Synthetic data generation has become a standard approach for creating safe, realistic datasets for testing, analytics, and AI development. It reproduces patterns and relationships from production data without exposing sensitive information, enabling teams to innovate while staying compliant.
Two commonly evaluated platforms in this space are K2view and Gretel. Both aim to reduce reliance on production data, but they differ significantly in architecture, scope, and how synthetic data is generated and operationalised.
Gretel vs K2view
Any comparison around Gretel vs K2view comes down to scope and architecture. Gretel is a developer-focused platform built around model-driven synthetic data generation, typically accessed via APIs and machine learning workflows.
K2view takes a broader enterprise approach. It delivers a full-lifecycle synthetic data platform that integrates data discovery, masking, subsetting, generation, and orchestration into a single solution. Rather than treating synthetic data as a standalone task, it embeds it within end-to-end data operations across multiple systems and domains.
Gretel is often best suited to controlled, single-domain datasets. K2view is designed for environments where data spans multiple systems – such as CRM, billing, and operational platforms – and where relationships between records must remain intact.
The architecture of each
Gretel relies on AI and ML models to generate synthetic datasets from source data. Its API-first design gives flexibility, but also places responsibility on users to define workflows, manage preprocessing, and integrate outputs into downstream systems. As data complexity increases, so does the engineering effort required.
K2view uses an entity-based architecture. Instead of generating isolated tables, it organises data around business entities such as customers, orders, or accounts. This ensures that relationships, hierarchies, and keys are preserved across systems during generation. As a result, synthetic datasets remain consistent and usable without requiring manual stitching or post-processing.
Focus and workflows
Gretel primarily focuses on synthetic data generation and quality evaluation. In most cases, teams need to build additional capabilities around it – such as masking, subsetting, and data delivery – to support full workflows.
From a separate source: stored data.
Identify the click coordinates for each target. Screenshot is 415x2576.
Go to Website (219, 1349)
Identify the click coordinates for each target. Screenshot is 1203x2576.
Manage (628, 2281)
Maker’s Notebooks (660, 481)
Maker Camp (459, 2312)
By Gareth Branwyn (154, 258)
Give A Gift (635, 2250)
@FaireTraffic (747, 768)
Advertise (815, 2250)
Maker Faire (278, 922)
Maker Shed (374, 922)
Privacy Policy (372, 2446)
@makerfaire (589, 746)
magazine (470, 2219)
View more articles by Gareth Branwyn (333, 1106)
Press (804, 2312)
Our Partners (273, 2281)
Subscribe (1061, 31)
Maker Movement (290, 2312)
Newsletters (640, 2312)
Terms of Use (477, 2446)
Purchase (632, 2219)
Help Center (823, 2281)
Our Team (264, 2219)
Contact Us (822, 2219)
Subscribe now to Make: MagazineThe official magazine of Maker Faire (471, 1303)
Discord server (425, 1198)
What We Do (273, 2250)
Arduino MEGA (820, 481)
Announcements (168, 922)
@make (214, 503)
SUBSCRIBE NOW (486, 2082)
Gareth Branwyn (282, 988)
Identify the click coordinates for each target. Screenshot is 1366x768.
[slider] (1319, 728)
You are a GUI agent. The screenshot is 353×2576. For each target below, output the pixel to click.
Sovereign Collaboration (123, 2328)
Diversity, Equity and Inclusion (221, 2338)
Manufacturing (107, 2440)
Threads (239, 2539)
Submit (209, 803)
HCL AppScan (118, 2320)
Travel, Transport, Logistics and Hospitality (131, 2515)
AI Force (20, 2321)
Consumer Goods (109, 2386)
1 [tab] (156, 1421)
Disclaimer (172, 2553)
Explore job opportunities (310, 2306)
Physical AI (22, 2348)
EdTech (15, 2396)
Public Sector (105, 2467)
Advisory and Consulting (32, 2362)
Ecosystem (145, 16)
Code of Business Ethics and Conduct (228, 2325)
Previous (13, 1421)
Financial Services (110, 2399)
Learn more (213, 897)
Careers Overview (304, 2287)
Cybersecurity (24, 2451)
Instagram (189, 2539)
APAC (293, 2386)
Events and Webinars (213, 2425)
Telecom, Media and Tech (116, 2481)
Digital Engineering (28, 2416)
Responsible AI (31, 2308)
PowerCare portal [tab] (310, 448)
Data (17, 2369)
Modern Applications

K2view covers the entire lifecycle in a single workflow. It includes sensitive data discovery, masking, subsetting, synthetic generation, validation, and delivery into target environments. This reduces reliance on external tools and enables faster operationalisation of synthetic data across teams.
In practice, Gretel often functions as a component within a broader pipeline, while K2view operates as a complete system.
Scalability and enterprise use
At smaller scales, both platforms can produce high-quality synthetic data. Differences become more apparent in enterprise environments. Gretel is well suited to experimentation and model training, but scaling across multiple data sources or maintaining relational consistency can require additional effort.
K2view is designed for enterprise-scale environments where data spans multiple systems and domains. Its architecture supports consistent, high-performance data generation across complex landscapes, making it suitable for testing, analytics, and AI pipelines that depend on realistic, interconnected datasets.
Its orchestration and automation capabilities also reduce manual intervention as data volumes and system complexity grow.
Privacy and compliance
Both platforms support privacy-safe data generation, but they approach it differently. Gretel applies privacy techniques at the model level, such as noise injection and sampling controls. While effective, these methods often require tuning and validation depending on the use case.
K2view integrates privacy earlier in the pipeline. It combines sensitive data discovery, masking, and synthetic generation into a unified process. This reduces the risk of exposing sensitive data during intermediate steps and aligns more directly with enterprise compliance requirements.
Last word
Gretel is a strong option for developer-led experimentation, model training, and lightweight synthetic data use cases. It works best in controlled environments where engineering teams are comfortable building and maintaining supporting infrastructure.
K2view is a more comprehensive solution, designed for enterprise-scale environments where synthetic data must reflect real business structures across multiple systems. Its strengths lie in preserving data relationships, covering the full lifecycle, and reducing operational overhead – making it better suited for production-grade testing, analytics, and large-scale data provisioning.